═══ Extracted records ═══
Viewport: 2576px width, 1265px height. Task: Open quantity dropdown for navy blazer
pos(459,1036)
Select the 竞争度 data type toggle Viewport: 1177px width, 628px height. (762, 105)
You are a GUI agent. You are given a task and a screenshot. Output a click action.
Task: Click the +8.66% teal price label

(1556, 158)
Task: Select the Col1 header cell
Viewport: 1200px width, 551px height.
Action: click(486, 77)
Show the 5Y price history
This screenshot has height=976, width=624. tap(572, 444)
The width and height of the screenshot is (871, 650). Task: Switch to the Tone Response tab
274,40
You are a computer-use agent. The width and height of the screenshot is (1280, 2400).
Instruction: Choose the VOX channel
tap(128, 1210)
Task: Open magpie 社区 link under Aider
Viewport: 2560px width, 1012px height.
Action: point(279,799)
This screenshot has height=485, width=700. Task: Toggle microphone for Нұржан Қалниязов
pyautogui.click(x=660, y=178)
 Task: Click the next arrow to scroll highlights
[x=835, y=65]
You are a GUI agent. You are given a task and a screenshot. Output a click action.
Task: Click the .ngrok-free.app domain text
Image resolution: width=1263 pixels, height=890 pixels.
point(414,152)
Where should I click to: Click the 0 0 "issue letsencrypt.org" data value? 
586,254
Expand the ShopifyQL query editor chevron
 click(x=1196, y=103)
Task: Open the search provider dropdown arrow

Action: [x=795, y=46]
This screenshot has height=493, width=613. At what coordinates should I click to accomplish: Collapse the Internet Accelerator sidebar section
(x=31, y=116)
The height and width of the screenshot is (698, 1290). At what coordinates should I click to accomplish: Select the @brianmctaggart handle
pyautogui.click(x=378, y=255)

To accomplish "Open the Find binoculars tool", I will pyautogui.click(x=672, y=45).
═══
Task goal: Set every record down again, exactly as given.

Solved problem:
Viewport: 2576px width, 1265px height. Task: Open quantity dropdown for navy blazer
pos(459,1036)
Select the 竞争度 data type toggle Viewport: 1177px width, 628px height. (762, 105)
You are a GUI agent. You are given a task and a screenshot. Output a click action.
Task: Click the +8.66% teal price label

(1556, 158)
Task: Select the Col1 header cell
Viewport: 1200px width, 551px height.
Action: click(486, 77)
Show the 5Y price history
This screenshot has height=976, width=624. tap(572, 444)
The width and height of the screenshot is (871, 650). Task: Switch to the Tone Response tab
274,40
You are a computer-use agent. The width and height of the screenshot is (1280, 2400).
Instruction: Choose the VOX channel
tap(128, 1210)
Task: Open magpie 社区 link under Aider
Viewport: 2560px width, 1012px height.
Action: point(279,799)
This screenshot has height=485, width=700. Task: Toggle microphone for Нұржан Қалниязов
pyautogui.click(x=660, y=178)
 Task: Click the next arrow to scroll highlights
[x=835, y=65]
You are a GUI agent. You are given a task and a screenshot. Output a click action.
Task: Click the .ngrok-free.app domain text
Image resolution: width=1263 pixels, height=890 pixels.
point(414,152)
Where should I click to: Click the 0 0 "issue letsencrypt.org" data value? 
586,254
Expand the ShopifyQL query editor chevron
 click(x=1196, y=103)
Task: Open the search provider dropdown arrow

Action: [x=795, y=46]
This screenshot has height=493, width=613. At what coordinates should I click to accomplish: Collapse the Internet Accelerator sidebar section
(x=31, y=116)
The height and width of the screenshot is (698, 1290). At what coordinates should I click to accomplish: Select the @brianmctaggart handle
pyautogui.click(x=378, y=255)

To accomplish "Open the Find binoculars tool", I will pyautogui.click(x=672, y=45).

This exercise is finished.